Bâtie de Cholex

FEUDATAIRES DES SIRES DE FAUCIGNY

TLA BATIE-CHOLAY ou ROILLEBOT Commune de Meinier, canton de Genève
Cette ruine située jusqu’il y a peu d’années au milieu d’assez vastes marais s’étendant au dessous du Carre jusqu’à Sionnet. Ces marais ont été drainés et mis en culture, sauf la parcelle des ruines, laquelle appartient à l’Etat. Cette situation au milieu du marais, qui existaient bien avant la construction du château, lui conférait la valeur d’un point d’appui important dans les terres de Faucigny allant jusqu’au lac, entre les possessions de Ballaison et la châtellenie de Gaillard, appartenant au comte de Genève. Les ruines, encore entourées de leur double fossé, restent un des seuls exemples de l’époque féodale près de Genève (altitude 435 mètres). On accédait au château par une chaussée empierrée qui se détachait de la route allant du Carre à Meinier.
※ ※ ※
- Petit exercice:
Répondez à ces questions d'après l'extrait sur la Bâtie de Cholex :
(a) À qui appartient la parcelle des ruines ?
(b) À quelle altitude se trouvent les ruines ?
(c) Par où accédait-on au château ?

- Données fournies:
※ ※ ※
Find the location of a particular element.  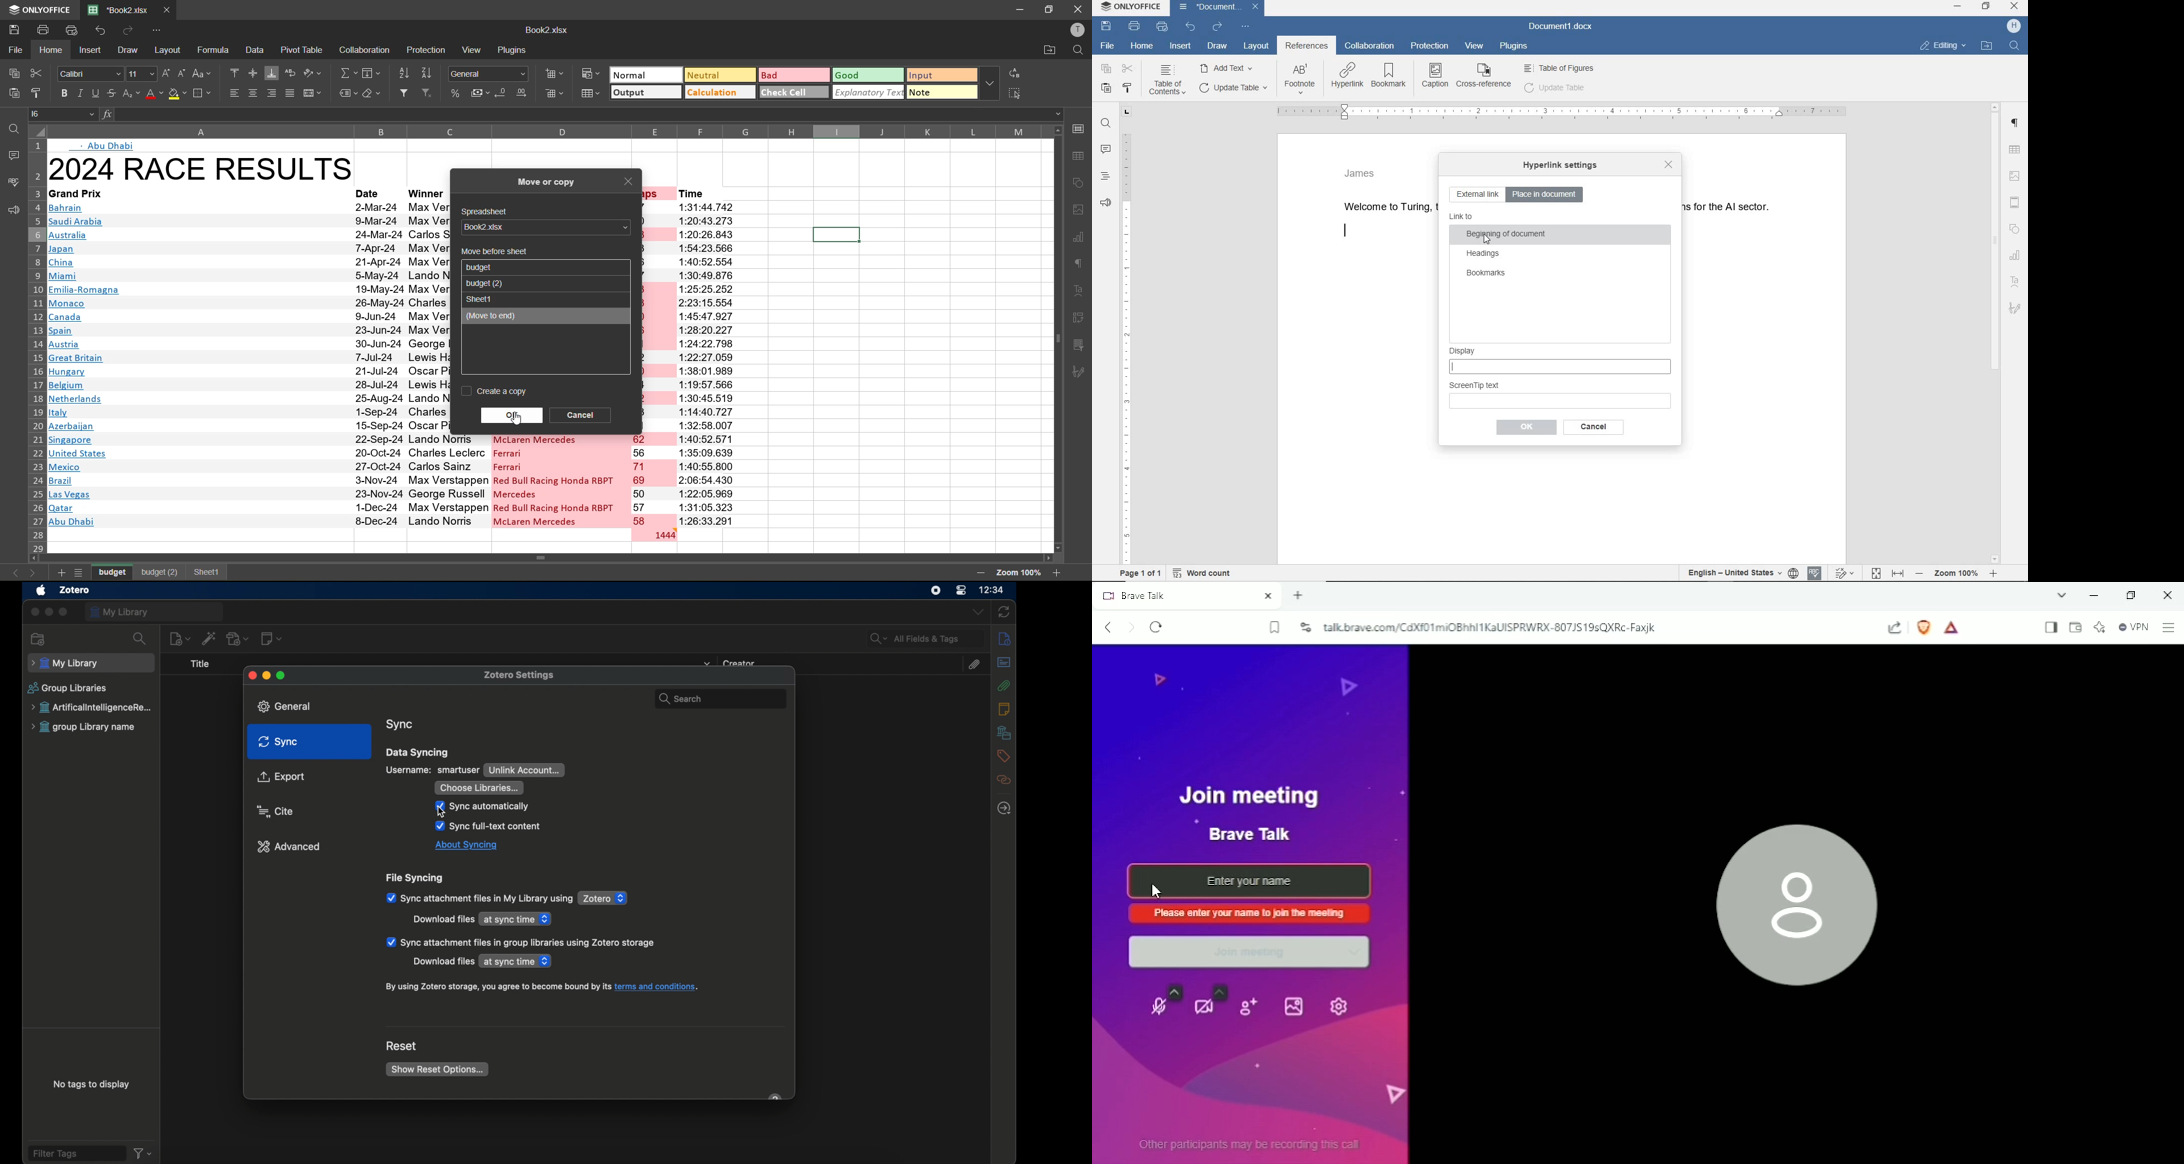

sheet list is located at coordinates (81, 573).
※ ※ ※
- Réponse:
(a) À l'État.
(b) À 435 mètres.
(c) Par une chaussée empierrée qui se détachait de la route allant du Carre à Meinier.